— TASK ITEM —
Starting at the line that contains "503x398 pixels. At", write out every line to the end of the records below exactly, and leave out the pictures.

Source records:
---

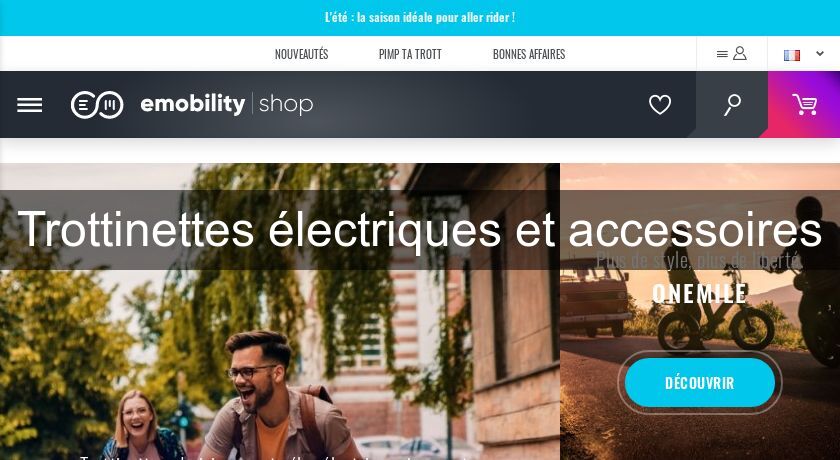
Task: Open the shopping cart icon
Action: 805,104
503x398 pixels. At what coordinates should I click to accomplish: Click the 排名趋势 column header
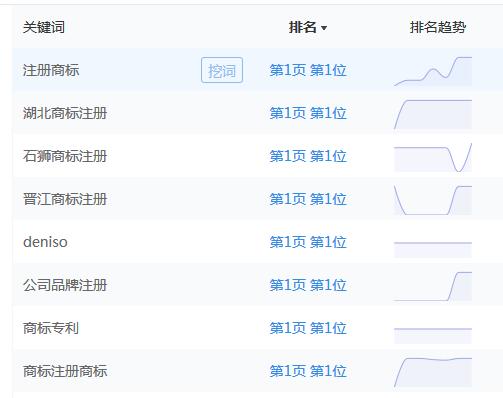pyautogui.click(x=438, y=27)
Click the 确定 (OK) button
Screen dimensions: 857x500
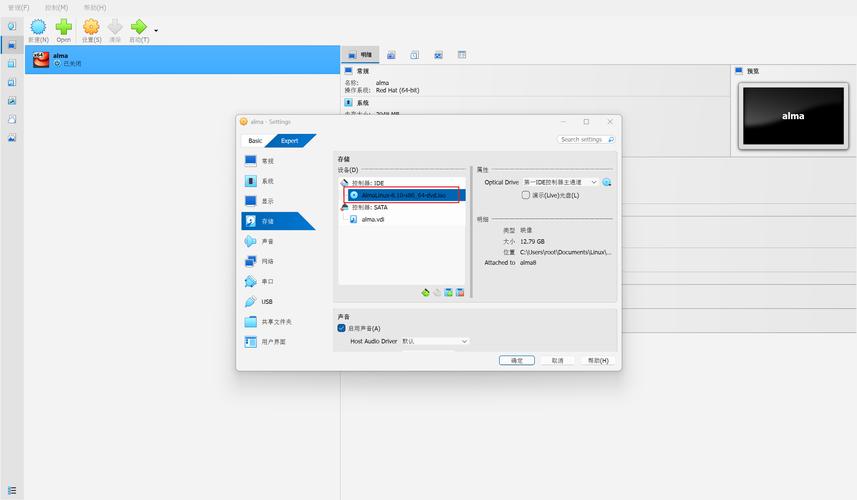point(516,360)
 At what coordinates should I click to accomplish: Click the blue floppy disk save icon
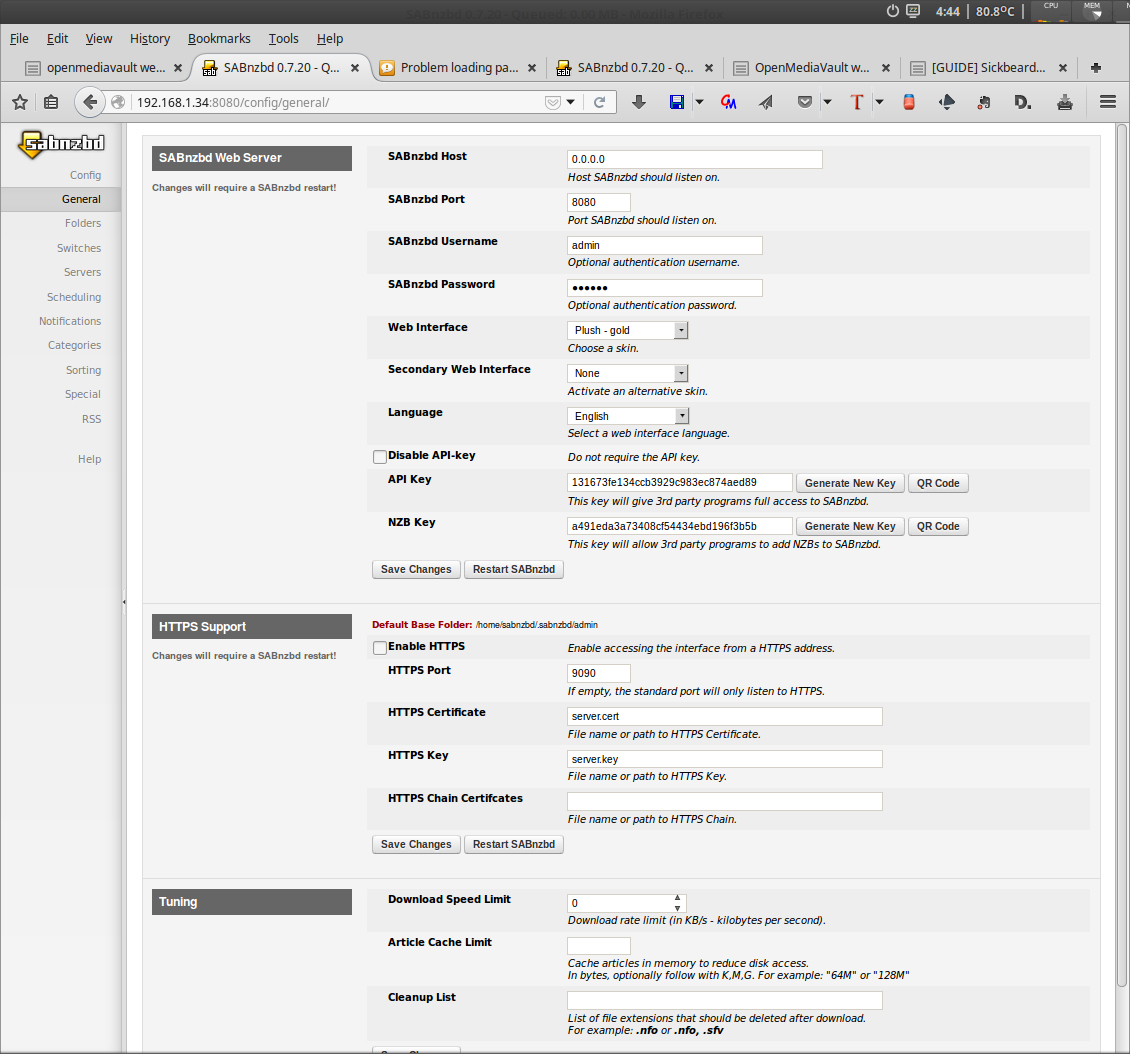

---

— ANSWER FOR THIS EXERCISE —
503x398 pixels. At what coordinates should I click to accomplish: Click the 排名趋势 column header
pyautogui.click(x=438, y=27)
Click the 确定 (OK) button
Screen dimensions: 857x500
point(516,360)
 At what coordinates should I click to accomplish: Click the blue floppy disk save icon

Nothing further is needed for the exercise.